Dashboard - Investigate using smaller instance type

catapult-project / catapult

Deprecated Catapult GitHub. Please instead use http://crbug.com "Speed>Benchmarks" component for bugs and https://chromium.googlesource.com/catapult for downloading and editing source code..

https://chromium.googlesource.com/catapult

BSD 3-Clause "New" or "Revised" License

1.91k stars 563 forks source link

Dashboard - Investigate using smaller instance type #4456

Closed simonhatch closed 5 years ago

simonhatch commented 6 years ago

We currently use the largest possible instance, but that may not be necessary anymore since we removed the monitored property.

Ie. that the costly update in /update_test_suites is probably well under the limit for a 512 or even 256 instance.

I'm not sure of any other places in code we do big updates like that that may have OOM'd on smaller instances in the past.

@eakuefner @anniesullie

anniesullie commented 6 years ago

@dave-2 worked with me on debugging an outage we had last year. My recollection:

At that time, the perf dashboard did not specify hardware configs
The default config changed from the beefiest to the leanest.
We pushed a new perf dashboard, and started getting OOMs in /add_point
Reverting to the old version worked, because the machine stats were somehow baked into the old version.
@dave-2 figured out the above, set the machine stats, and everything went back to normal.

The only reference I can find to this is https://codereview.chromium.org/2389613003 -- it doesn't reference the bug.
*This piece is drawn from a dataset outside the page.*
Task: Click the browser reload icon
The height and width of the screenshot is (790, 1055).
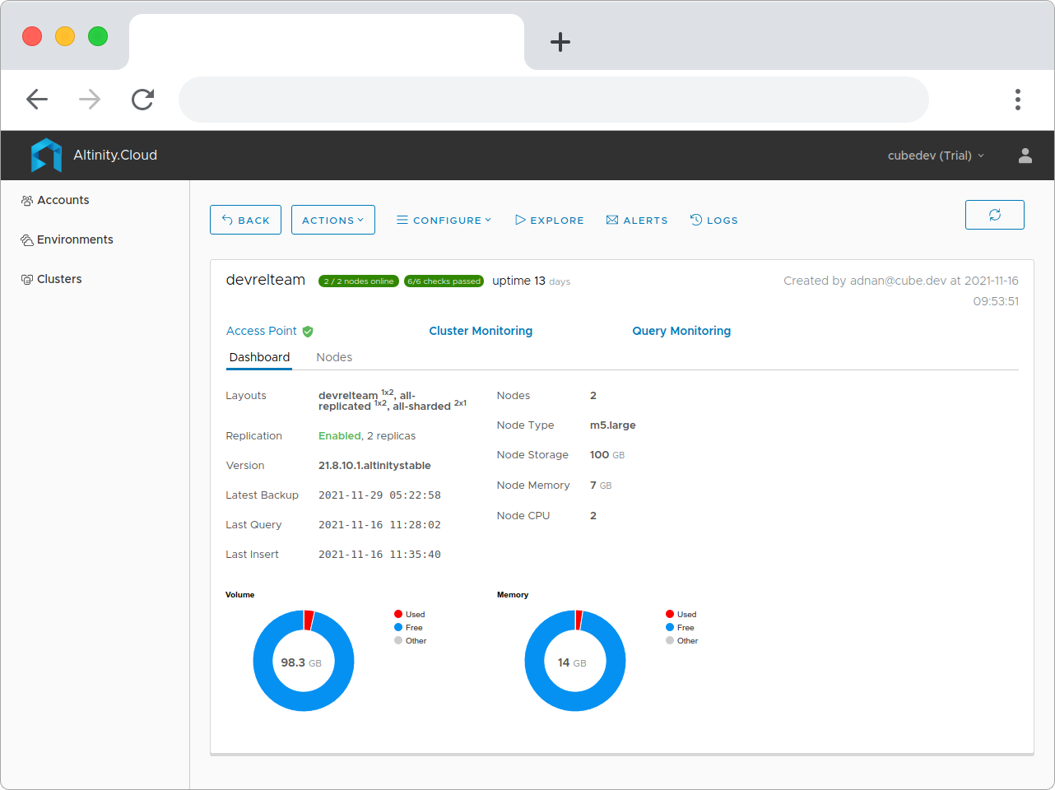Action: 142,100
anniesullie commented 6 years ago

Backing up, you've made lots of changes to /add_point over the time since that happened, so there's no guarantee changing machine specs would trigger this. But maybe we should look into ways to monitor memory usage, and experiment from there?

simonhatch commented 6 years ago

Following that link, there's a reference to another CR, which specifies a bug: crbug.com/648633

Sounds like bisect specified the lowest possible instance class type, which is 128 mb which I could easily believe would blow out /add_point on larger uploads. The raw chartjson alone could be a not-insignificant % of that.

Yeah I'd agree having some monitoring of memory usage in place would be a good first step here. I have no immediate plans to pursue this, just filed it as I thought of it.

anniesullie commented 6 years ago

I definitely think it would be awesome to move forward here! Just wanted to note that we did have some issues before, and I didn't have the full history.

dave-2 commented 6 years ago

Pinpoint also uses 1G instances, which I recall was because generating results2 consumed a lot of memory. Since we use a stream now, can we reduce those?

simonhatch commented 6 years ago

Yeah you might be ok dropping the instance class down quite a bit now on Pinpoint.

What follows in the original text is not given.